* Given text
((

# Overview
- [Original Notebook](https://www.kaggle.com/code/sinchir0/fine-tuning-bge-infer/notebook?scriptVersionId=197677612) by [sinchir0](https://www.kaggle.com/sinchir0) 
- [Original Train Notebook](https://www.kaggle.com/code/sinchir0/fine-tuning-bge-train) by [sinchir0](https://www.kaggle.com/sinchir0) 

- make 25 retrieval data by `bge-large-en-v1.5`
- Fine-tuning `bge-large-en-v1.5` by retrieval data
  - `anchor`: `ConstructName` + `SubjectName` + `QuestionText` + `Answer[A-D]Text`
  - `positive`: Correct MisconceptionName
  - `negative`: Wrong MisconceptionName

ref: https://sbert.net/docs/sentence_transformer/training_overview.html#trainer

# Comment
This idea and notebook is really great.

Thanks to [sinchir0](https://www.kaggle.com/sinchir0) for sharing the great baseline notebook.

))

* Data excerpt
((

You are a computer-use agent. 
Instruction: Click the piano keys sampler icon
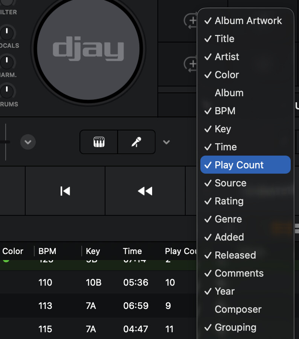click(x=99, y=142)

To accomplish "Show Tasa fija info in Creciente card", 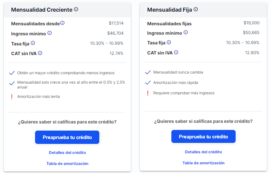I will click(33, 43).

))

In the overview above, rewrite the part starting "make 25 retrieval data" as two sentences that keep its main facts.

`bge-large-en-v1.5` is used to make 25 retrieval data, and that same model is then fine-tuned on the retrieval data. Each training item combines `ConstructName`, `SubjectName`, `QuestionText` and `Answer[A-D]Text` as the anchor, with the correct MisconceptionName as the positive and a wrong MisconceptionName as the negative.